→ **Trecho original**
#####

Nesse sentido, a partir de possíveis intersecções entre os campos
do ensino de História e da história do tempo presente no tema dos usos do
passado, pode-se avançar sobre o problema concernentes à produção do saber
histórico em ambiente extra-acadêmico, escolares, e mesmo nos meios de
comunicação, as tradicionais e novas mídias, especialmente associadas à
internet, e as possibilidades e contradições da construção de versões sobre o
passado mais recente a partir desses novos registros.
Considera-se, pois, que abordar as relações entre o ensino de
História e a internet, por exemplo, por vias teórico-conceituais possibilitam
um amplo debate sobre o conhecimento histórico contemporaneamente. De tal modo,
entende-se que pode ser significativo construir um repertório conceitual para a
reflexão histórica sobre como as relações com o passado mais recente, seus usos
e a cultura histórica a partir dele produzidos ‘ressignificam’ nossa relação
com a história, especialmente no ensino de História.
As reflexões sobre a didática da História, as relações entre
conhecimento histórico e ensino de história, bem como os significados de
ensinar e aprender história, passam no Brasil, há alguns anos, por uma
importante ampliação de perspectivas. Trata-se da influência da didática da
História de vertente alemã [Rüsen, 2011] e, mais recentemente, do encontro
dessa vertente alemã da didática da História e outras reflexões sobre o ensino
de história, como é o caso do campo da chamada “educação histórica” [Schmidt,
2004, p. 32]. As discussões sobre a didática da História serão brevemente
apresentadas a seguir, de modo a destacar seus principais conceitos e indicar
sua relevância para o debate proposta nesse texto.

#####

→ **Linhas fornecidas**
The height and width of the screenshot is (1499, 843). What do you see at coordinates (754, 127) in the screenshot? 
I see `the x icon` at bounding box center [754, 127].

#####

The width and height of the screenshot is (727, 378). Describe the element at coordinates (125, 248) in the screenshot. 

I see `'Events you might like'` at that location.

#####

→ **Tarefas**
1/ Repita, no trecho sobre o ensino de História, a parte que abre com as palavras contendo "Considera-se, pois, que" e fecha com "ensino de História.".
2/ Dê continuidade ao trecho sobre o ensino de História a partir do ponto em que ele termina.

→ **Respostas**
1/
Considera-se, pois, que abordar as relações entre o ensino de
História e a internet, por exemplo, por vias teórico-conceituais possibilitam
um amplo debate sobre o conhecimento histórico contemporaneamente. De tal modo,
entende-se que pode ser significativo construir um repertório conceitual para a
reflexão histórica sobre como as relações com o passado mais recente, seus usos
e a cultura histórica a partir dele produzidos ‘ressignificam’ nossa relação
com a história, especialmente no ensino de História.

2/
A compreensão da didática da História de vertente alemã passa pelo
reconhecimento da história desse campo. Segundo o teórico da história Jörn
Rüsen, o aparecimento das reflexões daquele campo é precedido por um certo
recuo das reflexões sobre o ensino de História no interior do campo da ciência
da história. Para o teórico, aquele recuo foi resultado da “crescente
institucionalização e profissionalização da história” [Rüsen, 2011, p, 25], que
contribuíram significativamente para o afastamento da reflexão histórica das
questões concernente à vida prática, dentre elas as funções formadoras do
conhecimento histórico na figura de seu ensino. Assim, originada da vida das
demandas da vida cotidiana [Rüsen, 2001, p. 35], o avanço teórico-metodológico,
característico da profissionalização do historiador e da institucionalização da
ciência da história, contribuiu para o afastamento da história das questões da
vida prática, enredando, de certa forma, o conhecimento histórico nas malhas da
academia e dos dilemas da ciência [super] especializada.
Consequentemente, para Rüsen, a didática da história passou a ser
considerada “alguma coisa completamente externa à história como ciência”
[RÜSEN, 2007, p. 89], isto é, as questões concernentes ao ensino de História
foram relegadas à periferia da reflexão histórico-científica.
Ainda seguindo Jörn Rüsen, esse cenário teórico de afastamento da
história da vida, começou a se alterar na medida em que se enfatizou em
determinadas pesquisas acadêmicas que entendem a história também como uma
ciência social [RÜSEN, 2011, p. 29] e que por isso passam a problematizar
também a função social do conhecimento histórico, tornado as questões
concernentes ao ensino e a aprendizagem de história relevantes à própria
ciência da história.
A função social [política e cultural] da história em geral e do
ensino de História em específico, a capacidade de se aprender e o como se
aprende história, passaram a ser reconhecidas como questões das quais a
reflexão da teoria da história não poderia escapar, na medida em que o
“aprendizado da história transforma a consciência história em tema da didática
da história” [RÜSEN, 2007, p. 91]. Assim, um problema relevante para a teoria
da história, a consciência histórica como estrutura elementar do pensar
historicamente, passa a ser considerado como problema fundamental do campo da
didática da História.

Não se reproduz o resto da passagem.